── Dataset content ──
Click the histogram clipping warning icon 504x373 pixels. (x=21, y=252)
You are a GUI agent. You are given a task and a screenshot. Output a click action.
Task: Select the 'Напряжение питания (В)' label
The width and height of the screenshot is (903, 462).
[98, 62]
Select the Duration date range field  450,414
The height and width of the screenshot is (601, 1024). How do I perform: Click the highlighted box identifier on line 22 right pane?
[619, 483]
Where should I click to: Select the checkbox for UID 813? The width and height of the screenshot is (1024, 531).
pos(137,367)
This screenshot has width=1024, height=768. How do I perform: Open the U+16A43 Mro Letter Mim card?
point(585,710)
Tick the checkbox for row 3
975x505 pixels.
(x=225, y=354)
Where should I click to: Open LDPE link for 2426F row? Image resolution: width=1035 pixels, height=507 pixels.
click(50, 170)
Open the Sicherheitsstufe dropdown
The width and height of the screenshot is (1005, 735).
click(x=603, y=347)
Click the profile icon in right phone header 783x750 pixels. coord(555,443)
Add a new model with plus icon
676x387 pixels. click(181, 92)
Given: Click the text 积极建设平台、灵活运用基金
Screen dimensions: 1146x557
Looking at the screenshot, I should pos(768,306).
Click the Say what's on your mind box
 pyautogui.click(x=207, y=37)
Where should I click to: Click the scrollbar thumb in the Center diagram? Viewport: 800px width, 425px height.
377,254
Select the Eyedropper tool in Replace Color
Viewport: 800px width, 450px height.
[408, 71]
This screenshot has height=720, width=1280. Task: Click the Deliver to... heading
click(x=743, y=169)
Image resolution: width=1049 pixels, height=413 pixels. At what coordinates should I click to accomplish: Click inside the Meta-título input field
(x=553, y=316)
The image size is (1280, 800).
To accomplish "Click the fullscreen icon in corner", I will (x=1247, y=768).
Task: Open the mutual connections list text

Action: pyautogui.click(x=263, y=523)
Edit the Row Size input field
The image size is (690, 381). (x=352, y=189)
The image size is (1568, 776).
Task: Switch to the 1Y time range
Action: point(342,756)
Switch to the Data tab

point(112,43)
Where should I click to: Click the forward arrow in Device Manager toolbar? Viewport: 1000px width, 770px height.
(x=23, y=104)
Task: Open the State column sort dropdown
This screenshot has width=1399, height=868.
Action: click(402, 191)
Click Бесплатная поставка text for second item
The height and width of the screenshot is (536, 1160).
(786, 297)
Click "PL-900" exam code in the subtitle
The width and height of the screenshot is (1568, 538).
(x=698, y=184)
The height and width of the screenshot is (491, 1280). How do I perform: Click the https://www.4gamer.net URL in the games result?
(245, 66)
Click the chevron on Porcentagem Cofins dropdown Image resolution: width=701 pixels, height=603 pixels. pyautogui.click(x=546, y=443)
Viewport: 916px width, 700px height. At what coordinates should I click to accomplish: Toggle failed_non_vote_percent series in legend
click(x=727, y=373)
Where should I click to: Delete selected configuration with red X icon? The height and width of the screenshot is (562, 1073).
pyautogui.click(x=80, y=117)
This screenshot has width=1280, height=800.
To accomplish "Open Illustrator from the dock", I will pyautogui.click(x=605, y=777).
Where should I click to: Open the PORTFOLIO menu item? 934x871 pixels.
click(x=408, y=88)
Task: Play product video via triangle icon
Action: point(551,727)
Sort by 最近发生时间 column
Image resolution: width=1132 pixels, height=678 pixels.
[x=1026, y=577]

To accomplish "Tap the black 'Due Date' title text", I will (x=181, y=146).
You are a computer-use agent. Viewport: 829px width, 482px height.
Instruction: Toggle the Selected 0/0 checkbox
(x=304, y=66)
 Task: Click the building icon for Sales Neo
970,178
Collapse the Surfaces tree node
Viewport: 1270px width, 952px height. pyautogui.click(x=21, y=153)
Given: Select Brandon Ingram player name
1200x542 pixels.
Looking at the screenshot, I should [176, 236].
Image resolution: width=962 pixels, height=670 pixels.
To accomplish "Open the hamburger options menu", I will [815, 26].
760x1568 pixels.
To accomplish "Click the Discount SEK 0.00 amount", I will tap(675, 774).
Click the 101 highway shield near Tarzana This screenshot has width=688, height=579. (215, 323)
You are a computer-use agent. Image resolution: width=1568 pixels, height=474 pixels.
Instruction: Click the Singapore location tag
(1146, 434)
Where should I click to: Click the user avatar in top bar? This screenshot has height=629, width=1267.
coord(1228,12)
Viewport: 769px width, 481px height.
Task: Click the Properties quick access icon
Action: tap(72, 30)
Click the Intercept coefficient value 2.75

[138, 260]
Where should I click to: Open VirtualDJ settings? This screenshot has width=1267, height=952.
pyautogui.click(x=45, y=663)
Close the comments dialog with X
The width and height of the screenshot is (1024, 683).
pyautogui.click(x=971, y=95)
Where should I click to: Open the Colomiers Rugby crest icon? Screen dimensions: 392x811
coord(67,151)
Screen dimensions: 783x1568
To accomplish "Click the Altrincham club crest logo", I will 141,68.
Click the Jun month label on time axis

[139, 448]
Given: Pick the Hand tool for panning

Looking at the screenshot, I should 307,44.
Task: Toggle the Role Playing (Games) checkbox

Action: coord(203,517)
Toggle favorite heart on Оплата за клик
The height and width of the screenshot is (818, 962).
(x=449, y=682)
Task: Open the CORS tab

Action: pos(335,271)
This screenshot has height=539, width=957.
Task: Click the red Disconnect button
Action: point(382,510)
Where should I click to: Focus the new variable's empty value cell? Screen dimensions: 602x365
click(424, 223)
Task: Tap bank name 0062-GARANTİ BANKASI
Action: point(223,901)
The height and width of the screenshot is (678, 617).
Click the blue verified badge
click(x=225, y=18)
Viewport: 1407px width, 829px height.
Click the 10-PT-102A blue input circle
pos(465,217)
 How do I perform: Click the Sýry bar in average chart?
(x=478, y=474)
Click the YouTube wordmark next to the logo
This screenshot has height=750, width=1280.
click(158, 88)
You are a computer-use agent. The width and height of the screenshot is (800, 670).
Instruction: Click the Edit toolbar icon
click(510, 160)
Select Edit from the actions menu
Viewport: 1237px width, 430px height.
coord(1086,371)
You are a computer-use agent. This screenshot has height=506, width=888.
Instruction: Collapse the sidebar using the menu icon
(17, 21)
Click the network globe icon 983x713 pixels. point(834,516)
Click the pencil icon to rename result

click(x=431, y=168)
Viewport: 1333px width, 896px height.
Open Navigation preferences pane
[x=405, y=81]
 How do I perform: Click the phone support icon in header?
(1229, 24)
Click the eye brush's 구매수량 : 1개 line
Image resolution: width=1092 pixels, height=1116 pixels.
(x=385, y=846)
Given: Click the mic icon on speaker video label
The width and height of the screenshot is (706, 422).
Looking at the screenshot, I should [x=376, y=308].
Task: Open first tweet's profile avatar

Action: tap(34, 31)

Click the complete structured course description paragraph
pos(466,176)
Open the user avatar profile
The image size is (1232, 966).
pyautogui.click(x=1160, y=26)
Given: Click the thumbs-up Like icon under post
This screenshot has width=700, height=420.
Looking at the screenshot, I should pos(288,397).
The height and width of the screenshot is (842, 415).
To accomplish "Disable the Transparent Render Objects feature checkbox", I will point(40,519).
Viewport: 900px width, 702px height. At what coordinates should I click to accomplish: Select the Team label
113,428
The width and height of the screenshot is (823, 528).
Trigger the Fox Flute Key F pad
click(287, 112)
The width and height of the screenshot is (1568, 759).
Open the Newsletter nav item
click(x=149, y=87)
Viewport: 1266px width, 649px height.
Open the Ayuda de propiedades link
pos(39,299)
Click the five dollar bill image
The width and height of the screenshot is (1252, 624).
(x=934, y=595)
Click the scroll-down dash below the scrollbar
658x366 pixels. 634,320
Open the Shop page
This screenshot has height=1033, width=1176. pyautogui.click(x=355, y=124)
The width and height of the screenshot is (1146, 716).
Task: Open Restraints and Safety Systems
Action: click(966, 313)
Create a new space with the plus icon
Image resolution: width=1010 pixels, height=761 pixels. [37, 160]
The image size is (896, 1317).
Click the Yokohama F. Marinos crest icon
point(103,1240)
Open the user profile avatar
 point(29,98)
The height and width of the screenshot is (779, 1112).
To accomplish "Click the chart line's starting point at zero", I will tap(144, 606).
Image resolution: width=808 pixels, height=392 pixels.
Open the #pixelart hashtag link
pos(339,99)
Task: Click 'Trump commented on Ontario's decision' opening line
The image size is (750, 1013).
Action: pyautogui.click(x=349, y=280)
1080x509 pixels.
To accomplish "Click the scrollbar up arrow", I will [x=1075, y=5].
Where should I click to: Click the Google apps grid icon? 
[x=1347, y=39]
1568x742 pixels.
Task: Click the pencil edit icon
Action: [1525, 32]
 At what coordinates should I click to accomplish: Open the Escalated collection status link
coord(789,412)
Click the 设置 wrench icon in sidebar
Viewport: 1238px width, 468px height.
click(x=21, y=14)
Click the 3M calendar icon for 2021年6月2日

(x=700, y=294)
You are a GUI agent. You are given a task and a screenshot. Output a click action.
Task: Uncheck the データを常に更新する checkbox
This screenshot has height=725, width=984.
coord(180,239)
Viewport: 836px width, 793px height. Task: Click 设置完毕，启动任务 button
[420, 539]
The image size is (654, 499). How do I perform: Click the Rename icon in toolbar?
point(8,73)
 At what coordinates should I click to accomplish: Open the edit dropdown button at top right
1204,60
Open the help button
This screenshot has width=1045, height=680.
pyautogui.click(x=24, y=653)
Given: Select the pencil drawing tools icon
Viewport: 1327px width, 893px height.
───
● **Task brief**: Copy out each line in the listing that has the word "computer".

● **Task solution**:
You are a computer-use agent. Viewport: 829px width, 482px height.
You are a computer-use agent. Image resolution: width=1568 pixels, height=474 pixels.
You are a computer-use agent. The width and height of the screenshot is (800, 670).
You are a computer-use agent. This screenshot has height=506, width=888.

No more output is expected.